[I. Glenn Cohen is an Assistant Professor of Law and the Co-Director of the Petrie-Flom Center for Health Law Policy, Biotechnology, and Bioethics at Harvard Law School.]
This post is part of the Virginia Journal of International Law Symposium, Volume 52, Issues 1 and 2. Other posts in this series can be found in the related posts below.
I have relied on the work of each of these commentators and think of them as scholarly partners, so I am very grateful for their kind words and their comments on my piece.
I will respond to them collectively, under two headings.
Missing Evidence and Burdens of Proof:
As Snyder, Crooks and Cortez emphasize, empirical evidence on the effects of medical tourism on access to health care by the destination country poor, as with most aspects of medical tourism, is largely unavailable, and what is available is often not rigorous. As Crooks and Snyder put it “[w]ithout more data on the impacts of specific forms of medical tourism in particular communities, providing action-guiding, normatively-informed analyses of medical tourism will be challenging.” While their own excellent work aims to generate such empirical data, as they recognize, we are still a long way off.

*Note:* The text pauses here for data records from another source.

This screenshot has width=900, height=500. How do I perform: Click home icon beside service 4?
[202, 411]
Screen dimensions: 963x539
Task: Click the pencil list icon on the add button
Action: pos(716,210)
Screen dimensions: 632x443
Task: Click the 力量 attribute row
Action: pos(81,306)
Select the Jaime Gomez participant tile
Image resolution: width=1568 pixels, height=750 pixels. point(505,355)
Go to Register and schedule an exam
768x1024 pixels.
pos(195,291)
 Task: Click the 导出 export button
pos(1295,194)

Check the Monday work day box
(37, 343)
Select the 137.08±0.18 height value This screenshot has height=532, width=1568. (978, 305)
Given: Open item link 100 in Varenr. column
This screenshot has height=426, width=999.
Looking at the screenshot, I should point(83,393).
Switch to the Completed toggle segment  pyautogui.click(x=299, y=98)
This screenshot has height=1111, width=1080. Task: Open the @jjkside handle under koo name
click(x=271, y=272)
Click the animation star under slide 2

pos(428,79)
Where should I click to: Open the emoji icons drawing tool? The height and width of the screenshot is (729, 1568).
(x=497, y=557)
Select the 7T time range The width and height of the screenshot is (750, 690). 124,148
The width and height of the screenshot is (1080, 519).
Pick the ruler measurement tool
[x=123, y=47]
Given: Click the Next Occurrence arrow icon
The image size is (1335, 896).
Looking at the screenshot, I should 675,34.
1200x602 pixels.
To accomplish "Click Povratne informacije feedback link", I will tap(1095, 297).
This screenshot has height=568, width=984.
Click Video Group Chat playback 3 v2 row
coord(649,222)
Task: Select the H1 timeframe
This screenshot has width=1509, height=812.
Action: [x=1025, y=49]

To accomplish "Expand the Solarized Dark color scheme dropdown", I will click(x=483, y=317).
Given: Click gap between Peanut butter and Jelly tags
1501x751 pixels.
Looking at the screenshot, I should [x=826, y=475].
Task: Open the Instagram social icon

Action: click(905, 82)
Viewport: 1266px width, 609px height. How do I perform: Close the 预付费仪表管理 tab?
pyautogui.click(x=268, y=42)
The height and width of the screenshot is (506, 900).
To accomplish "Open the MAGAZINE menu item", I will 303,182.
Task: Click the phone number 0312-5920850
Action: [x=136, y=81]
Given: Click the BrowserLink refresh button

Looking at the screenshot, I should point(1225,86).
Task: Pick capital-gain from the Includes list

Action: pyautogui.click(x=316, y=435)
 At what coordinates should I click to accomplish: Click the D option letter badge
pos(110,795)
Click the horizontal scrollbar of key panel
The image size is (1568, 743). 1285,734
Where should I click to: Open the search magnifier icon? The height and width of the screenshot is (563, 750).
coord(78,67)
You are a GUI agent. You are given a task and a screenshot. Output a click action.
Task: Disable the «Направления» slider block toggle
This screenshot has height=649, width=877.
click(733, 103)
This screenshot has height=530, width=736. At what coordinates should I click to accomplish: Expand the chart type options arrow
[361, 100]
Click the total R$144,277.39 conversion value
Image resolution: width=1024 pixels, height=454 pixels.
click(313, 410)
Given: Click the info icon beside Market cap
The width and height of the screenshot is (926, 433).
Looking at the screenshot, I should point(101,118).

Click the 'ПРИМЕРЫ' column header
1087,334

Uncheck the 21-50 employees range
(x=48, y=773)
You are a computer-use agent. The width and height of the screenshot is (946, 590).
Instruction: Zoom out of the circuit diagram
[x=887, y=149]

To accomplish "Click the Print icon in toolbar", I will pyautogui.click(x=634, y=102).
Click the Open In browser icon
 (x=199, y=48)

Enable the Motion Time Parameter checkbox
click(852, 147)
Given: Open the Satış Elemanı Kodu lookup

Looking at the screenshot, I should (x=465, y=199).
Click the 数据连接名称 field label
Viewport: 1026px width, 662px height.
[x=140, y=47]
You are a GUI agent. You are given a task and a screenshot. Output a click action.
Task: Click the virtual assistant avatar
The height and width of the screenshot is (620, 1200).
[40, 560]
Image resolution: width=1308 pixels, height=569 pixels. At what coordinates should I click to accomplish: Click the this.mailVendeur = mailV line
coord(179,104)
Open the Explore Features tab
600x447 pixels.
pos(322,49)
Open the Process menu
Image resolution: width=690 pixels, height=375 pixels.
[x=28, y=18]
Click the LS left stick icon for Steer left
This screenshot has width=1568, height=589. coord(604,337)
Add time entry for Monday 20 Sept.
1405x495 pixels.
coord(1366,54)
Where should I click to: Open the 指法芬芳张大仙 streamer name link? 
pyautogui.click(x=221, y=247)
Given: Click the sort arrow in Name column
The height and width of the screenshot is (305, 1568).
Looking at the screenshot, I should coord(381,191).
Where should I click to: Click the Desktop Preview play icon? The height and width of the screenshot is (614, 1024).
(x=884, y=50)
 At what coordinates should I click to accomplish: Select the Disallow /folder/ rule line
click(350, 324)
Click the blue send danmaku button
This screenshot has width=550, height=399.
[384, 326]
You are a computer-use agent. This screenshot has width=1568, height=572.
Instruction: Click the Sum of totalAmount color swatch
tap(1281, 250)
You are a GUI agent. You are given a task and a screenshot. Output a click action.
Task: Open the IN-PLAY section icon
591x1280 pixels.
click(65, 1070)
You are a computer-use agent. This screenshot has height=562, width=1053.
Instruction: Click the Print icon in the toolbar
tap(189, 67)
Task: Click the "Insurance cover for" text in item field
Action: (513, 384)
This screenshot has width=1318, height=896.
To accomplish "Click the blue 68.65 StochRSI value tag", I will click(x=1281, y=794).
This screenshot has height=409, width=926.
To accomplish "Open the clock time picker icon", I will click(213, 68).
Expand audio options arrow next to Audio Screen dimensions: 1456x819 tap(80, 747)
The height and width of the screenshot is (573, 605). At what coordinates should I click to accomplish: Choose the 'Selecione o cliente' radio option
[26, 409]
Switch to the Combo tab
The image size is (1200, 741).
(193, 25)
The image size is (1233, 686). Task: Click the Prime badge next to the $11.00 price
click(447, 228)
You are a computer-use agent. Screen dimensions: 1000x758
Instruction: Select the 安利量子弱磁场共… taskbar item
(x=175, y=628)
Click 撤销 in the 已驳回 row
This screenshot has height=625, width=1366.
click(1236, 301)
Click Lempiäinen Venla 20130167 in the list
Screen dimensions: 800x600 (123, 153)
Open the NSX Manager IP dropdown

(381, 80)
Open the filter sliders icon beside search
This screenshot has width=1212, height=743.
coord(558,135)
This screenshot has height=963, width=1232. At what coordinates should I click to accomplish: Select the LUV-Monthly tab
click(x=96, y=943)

The question is how to proceed in the interim? I try to advance the ball in my article through by generating conclusions that should follow if we can demonstrate that medical tourism has negative effects, and specifying six triggering conditions under which that conclusion seems likely. Chen and Flood misread me when they object to the idea (they ascribe to me) that “
all six conditions laid out by Cohen must be satisfied to conclude that medical tourism undermines health access in the destination country.” Instead as I write on page 13 of my article: “In countries where the triggering conditions all obtain, one would expect medical tourism to cause some diminution in access to health care for the destination country's poorest due to medical tourism; as fewer factors obtain, this becomes less likely,” so we are actually in agreement.
Chen and Flood do actually disagree with me about the burden to justify regulatory action, writing that “[t]here is an inherent bias in Cohen’s framework in that the burden seemingly rests on opponents of medical tourism to establish its adverse effects rather than
vice versa.” My priors, similar to Cortez’s, is that where there are willing providers of services (destination country physicians and facilities) and willing consumers (home country patients, insurers, governments) pursuing an ordinarily morally unproblematic activity (providing medical services) involving voluntary transactions, the proponents of introducing new regulatory interventions should come forward with evidence showing a need to act. I would say the same domestically: we legislate to solve problems.
That said, this disagreement is not all that important for two reasons: (1) I and the other commentators are in favor of doing the research needed to answer the question of what medical tourism’s effects are, such that we hope to reach an actual answer to this question rather than having to decide the matter on a kind of “summary judgment” where the mover’s burden may prove crucial; (2) the vast bulk of my Article proceeds on the assumption that the evidence for the negative effects is obtained and asks what should follow.